- First tankōbon volume cover

変な絵 (Henna E)
- Genre: Horror; Mystery;
- Created by: Uketsu
- Written by: Kikō Aiba
- Published by: Futabasha
- English publisher: NA: Titan Comics;
- Imprint: Action Comics
- Magazine: Comic CMoa; Manga Action; (April 16, 2024 – July 21, 2026);
- Original run: March 15, 2024 – July 15, 2026
- Volumes: 4

= Strange Pictures (manga) =

Japanese manga series

Strange Pictures (変な絵, Henna E) is a Japanese manga series written and illustrated by Kikō Aiba. It is based on the novel of the same name written by Uketsu. It was serialized on NTT Solmare's Comic CMoa website from March 2024 to July 2026.

==Publication==
Written and illustrated by Kikō Aiba, Strange Pictures was serialized on NTT Solmare's Comic CMoa website from March 15, 2024, to July 15, 2026. It was later also serialized in Futabasha's seinen manga magazine Manga Action from April 16, 2024, to July 21, 2026. Its chapters have been collected in four tankōbon volumes as of February 2026.

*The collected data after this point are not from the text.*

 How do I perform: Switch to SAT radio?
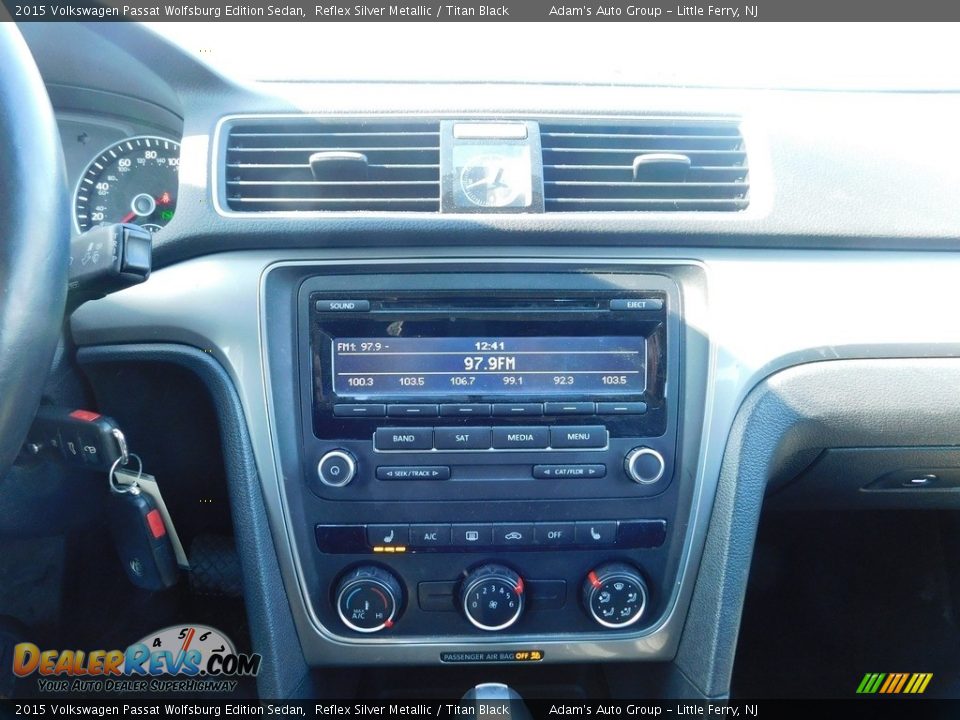tap(462, 438)
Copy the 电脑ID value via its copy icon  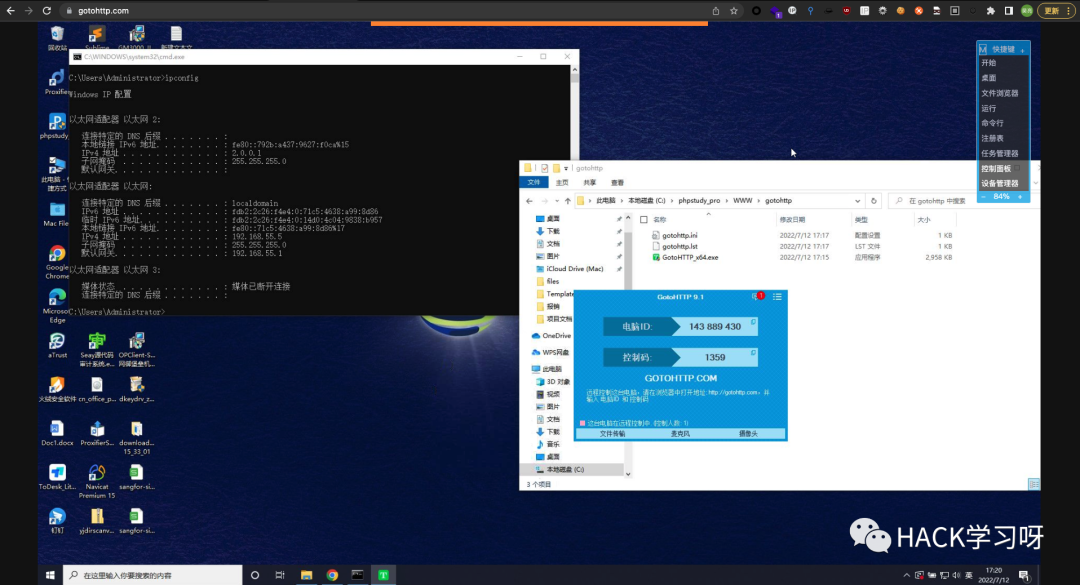pos(754,322)
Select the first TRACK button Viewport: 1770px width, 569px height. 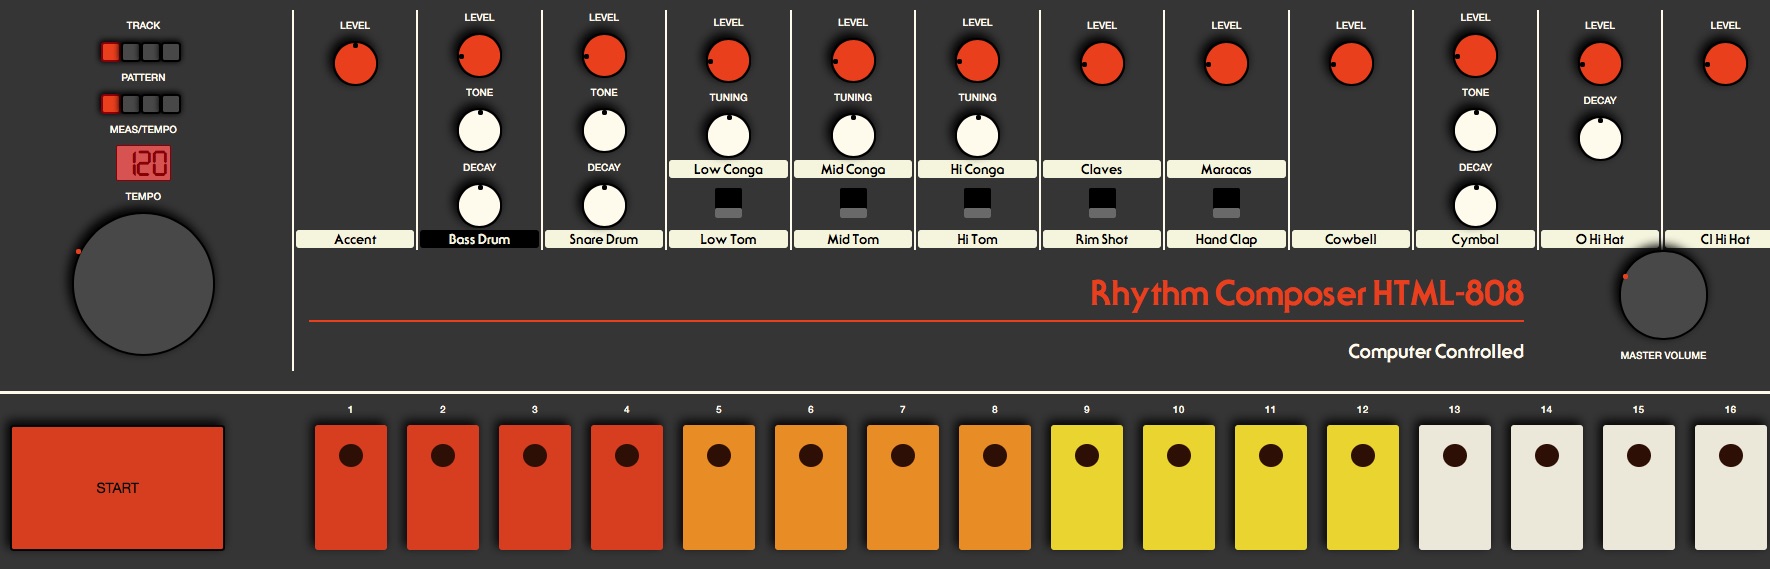(110, 52)
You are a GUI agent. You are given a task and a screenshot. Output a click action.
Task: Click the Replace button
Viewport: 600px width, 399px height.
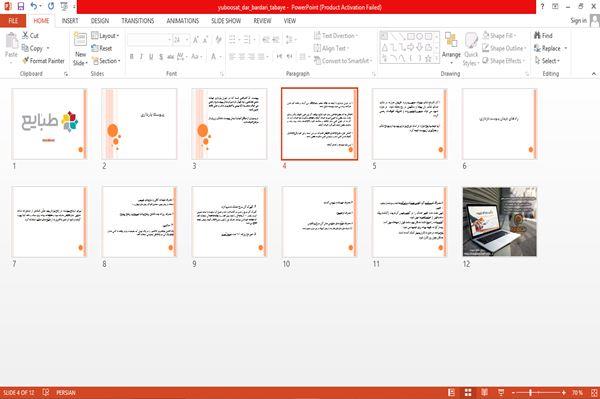[x=550, y=48]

In October 2025, Titan Comics announced that they had licensed the series for English publication, with the first volume set to release in June 2026.

| No. | Original release date | Original ISBN | English release date | English ISBN |
| 1 | October 23, 2024 | 978-4-575-44070-6 | July 14, 2026 | 978-1-787-74931-3 |
| "The Woman in the Wind"; "The Trick Picture"; | "A Vision of the Future"; "Fog Enveloping the Room"; |
| 2 | March 19, 2025 | 978-4-575-44078-2 | September 15, 2026 | 978-1-806-18505-4 |
| 3 | August 7, 2025 | 978-4-575-44094-2 | December 1, 2026 | 978-1-806-18506-1 |
| 4 | February 12, 2026 | 978-4-575-44109-3 | — | — |

==Reception==
The series, alongside Hanechin to Bucky no Okosama Shinryōroku, won the Men's Comic Prize at NTT Solmare's 2025 Digital Comic Awards.